Post by eric on Nov 1, 2016 15:34:07 GMT -6
The State of Stats
There are so many stats these days I thought it would be helpful to do a brief overview. I won't go into the explicit formula or statistical derivation of any of them, to my mind the more important thing is whether they work.
.
But How Do They Work?
All composite stats have the same goal: how much does Player X help or hurt their team's prospects of winning? They assign various and usually interrelated weights to their inputs and spit out an answer in Wins. (Some metrics say Wins and mean Wins Above Replacement, but it's the same principle.) To accomplish this there are two basic types of inputs: box score and plus minus.
The advantage to stats that only use box score as input is that they have a much larger sample size to work with, going back at least to 1978 when the NBA first started measuring turnovers. It is also usually possible to extend such a stat to at least 1974 (offensive and defensive rebounds, blocks and steals) and even as far as 1952 (minutes played), though of course these necessarily become more like estimates and less like measurements.
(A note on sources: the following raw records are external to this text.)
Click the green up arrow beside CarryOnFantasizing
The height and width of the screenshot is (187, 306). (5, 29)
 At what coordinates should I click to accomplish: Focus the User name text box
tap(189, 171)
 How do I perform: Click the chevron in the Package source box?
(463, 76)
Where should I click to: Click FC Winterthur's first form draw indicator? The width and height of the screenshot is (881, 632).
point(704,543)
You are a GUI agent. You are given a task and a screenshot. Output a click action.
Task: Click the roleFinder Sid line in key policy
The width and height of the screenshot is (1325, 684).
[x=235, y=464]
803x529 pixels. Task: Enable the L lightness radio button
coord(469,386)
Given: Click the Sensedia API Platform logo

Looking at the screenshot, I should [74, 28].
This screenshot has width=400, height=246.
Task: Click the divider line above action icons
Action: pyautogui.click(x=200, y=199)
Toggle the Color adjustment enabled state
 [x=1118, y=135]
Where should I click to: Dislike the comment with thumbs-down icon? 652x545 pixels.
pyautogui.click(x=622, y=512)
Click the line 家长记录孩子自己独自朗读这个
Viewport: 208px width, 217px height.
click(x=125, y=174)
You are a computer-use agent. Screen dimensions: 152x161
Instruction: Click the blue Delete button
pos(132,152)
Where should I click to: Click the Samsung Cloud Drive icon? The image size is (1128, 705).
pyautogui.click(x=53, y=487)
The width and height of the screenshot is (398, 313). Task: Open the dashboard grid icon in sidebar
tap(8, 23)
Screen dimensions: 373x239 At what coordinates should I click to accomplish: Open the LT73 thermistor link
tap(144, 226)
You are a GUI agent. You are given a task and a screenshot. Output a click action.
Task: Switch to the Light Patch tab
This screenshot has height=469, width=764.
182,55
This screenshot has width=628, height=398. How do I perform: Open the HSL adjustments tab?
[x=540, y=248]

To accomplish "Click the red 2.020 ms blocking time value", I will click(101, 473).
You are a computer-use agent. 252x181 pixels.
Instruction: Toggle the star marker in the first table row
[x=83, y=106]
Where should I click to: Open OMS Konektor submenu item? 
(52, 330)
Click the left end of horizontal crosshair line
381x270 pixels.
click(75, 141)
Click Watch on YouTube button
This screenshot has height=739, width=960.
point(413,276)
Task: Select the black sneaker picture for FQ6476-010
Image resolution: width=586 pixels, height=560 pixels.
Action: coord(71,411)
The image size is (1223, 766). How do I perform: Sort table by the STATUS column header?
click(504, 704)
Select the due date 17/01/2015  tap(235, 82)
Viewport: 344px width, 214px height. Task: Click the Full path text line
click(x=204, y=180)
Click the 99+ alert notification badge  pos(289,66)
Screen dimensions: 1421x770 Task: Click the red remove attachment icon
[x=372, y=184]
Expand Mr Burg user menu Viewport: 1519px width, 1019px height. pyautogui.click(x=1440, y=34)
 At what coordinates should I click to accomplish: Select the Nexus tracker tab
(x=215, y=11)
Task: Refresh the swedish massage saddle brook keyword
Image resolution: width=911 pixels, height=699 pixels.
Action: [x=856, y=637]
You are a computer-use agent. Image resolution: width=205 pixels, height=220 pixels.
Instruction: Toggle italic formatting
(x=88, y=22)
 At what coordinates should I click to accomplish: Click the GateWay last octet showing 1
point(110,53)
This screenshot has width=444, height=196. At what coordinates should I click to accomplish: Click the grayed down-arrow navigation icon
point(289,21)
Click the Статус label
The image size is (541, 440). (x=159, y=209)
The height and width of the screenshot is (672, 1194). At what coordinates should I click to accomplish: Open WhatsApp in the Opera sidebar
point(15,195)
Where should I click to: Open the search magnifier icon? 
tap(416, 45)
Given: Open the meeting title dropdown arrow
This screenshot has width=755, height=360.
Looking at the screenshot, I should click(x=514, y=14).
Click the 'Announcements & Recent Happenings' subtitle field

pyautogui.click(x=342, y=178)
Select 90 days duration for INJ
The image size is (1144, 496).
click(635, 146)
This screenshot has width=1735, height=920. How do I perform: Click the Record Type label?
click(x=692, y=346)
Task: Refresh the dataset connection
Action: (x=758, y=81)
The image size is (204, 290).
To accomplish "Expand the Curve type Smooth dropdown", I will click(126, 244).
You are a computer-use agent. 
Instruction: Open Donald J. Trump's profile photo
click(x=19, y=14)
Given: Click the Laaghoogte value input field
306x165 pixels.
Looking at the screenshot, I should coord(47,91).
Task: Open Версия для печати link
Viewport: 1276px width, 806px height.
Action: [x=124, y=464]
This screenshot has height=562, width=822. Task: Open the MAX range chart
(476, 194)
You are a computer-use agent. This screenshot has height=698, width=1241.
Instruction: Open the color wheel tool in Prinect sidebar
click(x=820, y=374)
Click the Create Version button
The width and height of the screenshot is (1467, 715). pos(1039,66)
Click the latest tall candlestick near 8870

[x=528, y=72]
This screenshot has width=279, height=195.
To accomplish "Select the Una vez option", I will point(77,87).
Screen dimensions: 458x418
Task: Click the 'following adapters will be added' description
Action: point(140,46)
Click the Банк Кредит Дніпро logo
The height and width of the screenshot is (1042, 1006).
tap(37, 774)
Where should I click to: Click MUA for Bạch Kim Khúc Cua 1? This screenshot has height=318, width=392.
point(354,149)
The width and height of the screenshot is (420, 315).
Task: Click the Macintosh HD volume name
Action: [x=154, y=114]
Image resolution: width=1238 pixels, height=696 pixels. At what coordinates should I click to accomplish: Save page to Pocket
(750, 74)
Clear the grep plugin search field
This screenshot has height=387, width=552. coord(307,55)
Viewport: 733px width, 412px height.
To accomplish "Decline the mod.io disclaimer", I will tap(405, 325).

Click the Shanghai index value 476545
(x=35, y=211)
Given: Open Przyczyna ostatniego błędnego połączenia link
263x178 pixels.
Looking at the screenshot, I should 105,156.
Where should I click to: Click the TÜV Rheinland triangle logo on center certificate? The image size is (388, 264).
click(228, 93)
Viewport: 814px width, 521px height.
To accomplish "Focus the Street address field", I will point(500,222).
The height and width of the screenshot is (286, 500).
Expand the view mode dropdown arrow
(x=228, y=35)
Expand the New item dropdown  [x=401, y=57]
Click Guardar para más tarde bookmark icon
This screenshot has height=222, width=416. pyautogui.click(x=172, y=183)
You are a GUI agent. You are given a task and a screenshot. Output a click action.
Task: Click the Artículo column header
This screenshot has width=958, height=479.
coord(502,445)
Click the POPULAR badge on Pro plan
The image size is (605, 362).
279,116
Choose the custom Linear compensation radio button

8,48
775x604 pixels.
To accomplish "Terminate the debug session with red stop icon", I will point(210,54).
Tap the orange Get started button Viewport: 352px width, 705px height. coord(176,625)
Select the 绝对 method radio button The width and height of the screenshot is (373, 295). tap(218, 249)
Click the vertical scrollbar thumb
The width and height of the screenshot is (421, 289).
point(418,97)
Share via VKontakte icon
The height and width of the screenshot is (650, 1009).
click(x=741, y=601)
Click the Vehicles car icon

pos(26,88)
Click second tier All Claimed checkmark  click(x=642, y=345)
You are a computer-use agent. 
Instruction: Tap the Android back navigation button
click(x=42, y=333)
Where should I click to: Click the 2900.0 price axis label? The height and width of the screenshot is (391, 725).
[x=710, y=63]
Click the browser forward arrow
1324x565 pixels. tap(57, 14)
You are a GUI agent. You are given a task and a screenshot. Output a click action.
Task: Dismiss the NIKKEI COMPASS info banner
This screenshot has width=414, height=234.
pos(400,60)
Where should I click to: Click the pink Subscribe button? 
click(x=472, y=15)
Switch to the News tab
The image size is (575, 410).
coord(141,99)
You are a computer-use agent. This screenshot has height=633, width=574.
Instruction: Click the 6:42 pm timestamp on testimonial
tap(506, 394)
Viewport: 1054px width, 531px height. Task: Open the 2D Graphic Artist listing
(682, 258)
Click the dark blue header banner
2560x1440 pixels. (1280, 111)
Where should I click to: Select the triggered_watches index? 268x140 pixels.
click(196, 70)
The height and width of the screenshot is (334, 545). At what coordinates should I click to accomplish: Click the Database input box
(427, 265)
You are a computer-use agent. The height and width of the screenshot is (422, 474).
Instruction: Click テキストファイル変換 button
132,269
The disadvantage is that the box score does not measure everything; floor spacing, hockey assists, boxing out, screen setting, will to win, etc. all have no entry in your local news-paper, so many stats instead rely on plus minus. The disadvantage there is that such records are only available back to about 2001 depending on whom you ask, and cannot possibly be extended prior.
One solution that has gained a lot of currency recently is to use both sets of inputs. We shall see if that solution is effective.
.
Alright, So Which are Which?
Anything that has "plus minus" in its name will use plus minus, and anything that doesn't won't. Unfortunately, all of the ones that do use plus minus do not have publicly available formula. This is a red flag for lots of reasons: there's no way to apply the formula outside the publicly available results, there's no way to consider the formula a priori, if the publicly available database goes down or is terminated there's no way to reproduce it, the methodology could be being misstated by whomever is publishing the results, they could be making honest mistakes in the calculations, they could just be making it up as they go. These concerns are best illustrated with a quick gander at Jeremias Engelmann's Real Plus Minus as published by ESPN.
As stated earlier, plus minus goes back to 2001, so it is theoretically possible to calculate RPM back about that far. Some stats use a season or three of past data to help smooth out year to year variations, but even with that in mind it's very odd that RPM starts only in the 2014 season. The pages of past years mysteriously keep getting updated well into the next season, although as near as I can tell the values themselves aren't actually changed. There's no linked explanation of how the stat works or if/how/why it's better than any other, to find that you have to search the ESPN site, good luck with that. Most critically, they have without announcement or comment whatsoever fundamentally changed how the formula works.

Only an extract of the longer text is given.